§ WHAT YOU WILL DO
In the listing below, change every "How do I perform:" to "How do I complete:" and leave everything else as it is.

__________________________________________________

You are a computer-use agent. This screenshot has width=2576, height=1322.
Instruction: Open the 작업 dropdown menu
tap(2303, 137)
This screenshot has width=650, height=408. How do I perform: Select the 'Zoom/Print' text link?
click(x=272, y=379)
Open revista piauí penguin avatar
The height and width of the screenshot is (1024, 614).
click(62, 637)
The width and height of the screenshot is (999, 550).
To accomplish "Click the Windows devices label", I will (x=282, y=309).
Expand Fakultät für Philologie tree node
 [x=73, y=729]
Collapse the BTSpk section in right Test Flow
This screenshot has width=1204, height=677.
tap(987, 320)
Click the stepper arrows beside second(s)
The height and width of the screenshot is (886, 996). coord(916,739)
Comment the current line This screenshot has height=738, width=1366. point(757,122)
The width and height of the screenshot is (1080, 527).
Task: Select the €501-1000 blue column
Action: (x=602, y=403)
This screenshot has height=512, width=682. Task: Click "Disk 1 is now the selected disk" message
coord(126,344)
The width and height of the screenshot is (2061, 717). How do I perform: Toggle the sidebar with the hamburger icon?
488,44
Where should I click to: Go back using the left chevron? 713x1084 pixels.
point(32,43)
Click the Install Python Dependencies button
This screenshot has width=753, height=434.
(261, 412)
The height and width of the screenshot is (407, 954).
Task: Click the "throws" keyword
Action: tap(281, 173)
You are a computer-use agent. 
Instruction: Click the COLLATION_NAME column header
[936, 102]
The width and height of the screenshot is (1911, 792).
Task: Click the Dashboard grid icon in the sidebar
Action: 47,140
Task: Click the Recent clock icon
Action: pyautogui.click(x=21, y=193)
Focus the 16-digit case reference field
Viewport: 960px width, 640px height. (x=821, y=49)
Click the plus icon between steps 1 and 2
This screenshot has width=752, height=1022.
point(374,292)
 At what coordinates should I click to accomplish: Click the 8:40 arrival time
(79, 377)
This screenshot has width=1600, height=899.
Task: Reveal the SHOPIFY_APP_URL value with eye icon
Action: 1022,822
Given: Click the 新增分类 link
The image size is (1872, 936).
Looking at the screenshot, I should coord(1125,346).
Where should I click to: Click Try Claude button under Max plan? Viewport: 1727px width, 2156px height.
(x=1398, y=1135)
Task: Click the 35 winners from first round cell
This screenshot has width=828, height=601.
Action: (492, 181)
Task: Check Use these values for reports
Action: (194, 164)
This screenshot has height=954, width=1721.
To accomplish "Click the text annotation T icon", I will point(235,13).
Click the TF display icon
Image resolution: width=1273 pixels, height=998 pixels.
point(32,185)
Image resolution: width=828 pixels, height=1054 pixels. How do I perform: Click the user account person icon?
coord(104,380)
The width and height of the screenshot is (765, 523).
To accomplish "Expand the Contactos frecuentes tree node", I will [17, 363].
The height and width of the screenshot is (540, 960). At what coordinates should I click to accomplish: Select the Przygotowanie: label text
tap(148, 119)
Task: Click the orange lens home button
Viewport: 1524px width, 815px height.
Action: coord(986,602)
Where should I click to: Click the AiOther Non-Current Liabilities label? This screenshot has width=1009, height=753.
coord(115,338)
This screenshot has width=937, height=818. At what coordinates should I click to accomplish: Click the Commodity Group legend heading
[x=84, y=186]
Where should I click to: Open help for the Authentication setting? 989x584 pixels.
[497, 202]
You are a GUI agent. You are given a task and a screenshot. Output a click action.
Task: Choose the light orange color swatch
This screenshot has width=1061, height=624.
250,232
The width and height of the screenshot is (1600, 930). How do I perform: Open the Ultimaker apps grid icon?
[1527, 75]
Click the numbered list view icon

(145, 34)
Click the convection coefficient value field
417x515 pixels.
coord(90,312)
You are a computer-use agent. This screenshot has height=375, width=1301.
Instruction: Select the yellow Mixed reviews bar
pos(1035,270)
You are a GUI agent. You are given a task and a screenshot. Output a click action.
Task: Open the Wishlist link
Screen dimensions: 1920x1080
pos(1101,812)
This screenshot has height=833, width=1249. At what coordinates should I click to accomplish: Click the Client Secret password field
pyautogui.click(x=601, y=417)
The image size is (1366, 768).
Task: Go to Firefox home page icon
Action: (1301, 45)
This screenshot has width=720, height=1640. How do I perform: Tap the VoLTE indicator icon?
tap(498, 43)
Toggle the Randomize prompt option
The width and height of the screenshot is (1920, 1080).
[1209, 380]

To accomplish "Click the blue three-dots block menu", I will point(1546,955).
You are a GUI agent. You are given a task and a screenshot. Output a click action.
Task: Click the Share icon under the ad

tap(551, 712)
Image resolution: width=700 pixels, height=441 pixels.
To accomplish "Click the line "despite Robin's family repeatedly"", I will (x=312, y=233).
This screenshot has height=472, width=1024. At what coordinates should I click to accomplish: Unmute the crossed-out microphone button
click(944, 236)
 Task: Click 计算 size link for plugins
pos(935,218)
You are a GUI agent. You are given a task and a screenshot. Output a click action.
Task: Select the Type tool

__________________________________________________

§ REPLY
You are a computer-use agent. This screenshot has width=2576, height=1322.
Instruction: Open the 작업 dropdown menu
tap(2303, 137)
This screenshot has width=650, height=408. How do I complete: Select the 'Zoom/Print' text link?
click(x=272, y=379)
Open revista piauí penguin avatar
The height and width of the screenshot is (1024, 614).
click(62, 637)
The width and height of the screenshot is (999, 550).
To accomplish "Click the Windows devices label", I will (x=282, y=309).
Expand Fakultät für Philologie tree node
 [x=73, y=729]
Collapse the BTSpk section in right Test Flow
This screenshot has width=1204, height=677.
tap(987, 320)
Click the stepper arrows beside second(s)
The height and width of the screenshot is (886, 996). coord(916,739)
Comment the current line This screenshot has height=738, width=1366. point(757,122)
The width and height of the screenshot is (1080, 527).
Task: Select the €501-1000 blue column
Action: (x=602, y=403)
This screenshot has height=512, width=682. Task: Click "Disk 1 is now the selected disk" message
coord(126,344)
The width and height of the screenshot is (2061, 717). How do I complete: Toggle the sidebar with the hamburger icon?
488,44
Where should I click to: Go back using the left chevron? 713x1084 pixels.
point(32,43)
Click the Install Python Dependencies button
This screenshot has width=753, height=434.
(261, 412)
The height and width of the screenshot is (407, 954).
Task: Click the "throws" keyword
Action: tap(281, 173)
You are a computer-use agent. 
Instruction: Click the COLLATION_NAME column header
[936, 102]
The width and height of the screenshot is (1911, 792).
Task: Click the Dashboard grid icon in the sidebar
Action: 47,140
Task: Click the Recent clock icon
Action: pyautogui.click(x=21, y=193)
Focus the 16-digit case reference field
Viewport: 960px width, 640px height. (x=821, y=49)
Click the plus icon between steps 1 and 2
This screenshot has width=752, height=1022.
point(374,292)
 At what coordinates should I click to accomplish: Click the 8:40 arrival time
(79, 377)
This screenshot has width=1600, height=899.
Task: Reveal the SHOPIFY_APP_URL value with eye icon
Action: 1022,822
Given: Click the 新增分类 link
The image size is (1872, 936).
Looking at the screenshot, I should coord(1125,346).
Where should I click to: Click Try Claude button under Max plan? Viewport: 1727px width, 2156px height.
(x=1398, y=1135)
Task: Click the 35 winners from first round cell
This screenshot has width=828, height=601.
Action: (492, 181)
Task: Check Use these values for reports
Action: (194, 164)
This screenshot has height=954, width=1721.
To accomplish "Click the text annotation T icon", I will point(235,13).
Click the TF display icon
Image resolution: width=1273 pixels, height=998 pixels.
point(32,185)
Image resolution: width=828 pixels, height=1054 pixels. How do I complete: Click the user account person icon?
coord(104,380)
The width and height of the screenshot is (765, 523).
To accomplish "Expand the Contactos frecuentes tree node", I will [17, 363].
The height and width of the screenshot is (540, 960). At what coordinates should I click to accomplish: Select the Przygotowanie: label text
tap(148, 119)
Task: Click the orange lens home button
Viewport: 1524px width, 815px height.
Action: coord(986,602)
Where should I click to: Click the AiOther Non-Current Liabilities label? This screenshot has width=1009, height=753.
coord(115,338)
This screenshot has width=937, height=818. At what coordinates should I click to accomplish: Click the Commodity Group legend heading
[x=84, y=186]
Where should I click to: Open help for the Authentication setting? 989x584 pixels.
[497, 202]
You are a GUI agent. You are given a task and a screenshot. Output a click action.
Task: Choose the light orange color swatch
This screenshot has width=1061, height=624.
250,232
The width and height of the screenshot is (1600, 930). How do I complete: Open the Ultimaker apps grid icon?
[1527, 75]
Click the numbered list view icon

(145, 34)
Click the convection coefficient value field
417x515 pixels.
coord(90,312)
You are a computer-use agent. This screenshot has height=375, width=1301.
Instruction: Select the yellow Mixed reviews bar
pos(1035,270)
You are a GUI agent. You are given a task and a screenshot. Output a click action.
Task: Open the Wishlist link
Screen dimensions: 1920x1080
pos(1101,812)
This screenshot has height=833, width=1249. At what coordinates should I click to accomplish: Click the Client Secret password field
pyautogui.click(x=601, y=417)
The image size is (1366, 768).
Task: Go to Firefox home page icon
Action: (1301, 45)
This screenshot has width=720, height=1640. How do I complete: Tap the VoLTE indicator icon?
tap(498, 43)
Toggle the Randomize prompt option
The width and height of the screenshot is (1920, 1080).
[1209, 380]

To accomplish "Click the blue three-dots block menu", I will point(1546,955).
You are a GUI agent. You are given a task and a screenshot. Output a click action.
Task: Click the Share icon under the ad

tap(551, 712)
Image resolution: width=700 pixels, height=441 pixels.
To accomplish "Click the line "despite Robin's family repeatedly"", I will (x=312, y=233).
This screenshot has height=472, width=1024. At what coordinates should I click to accomplish: Unmute the crossed-out microphone button
click(944, 236)
 Task: Click 计算 size link for plugins
pos(935,218)
You are a GUI agent. You are given a task and a screenshot. Output a click action.
Task: Select the Type tool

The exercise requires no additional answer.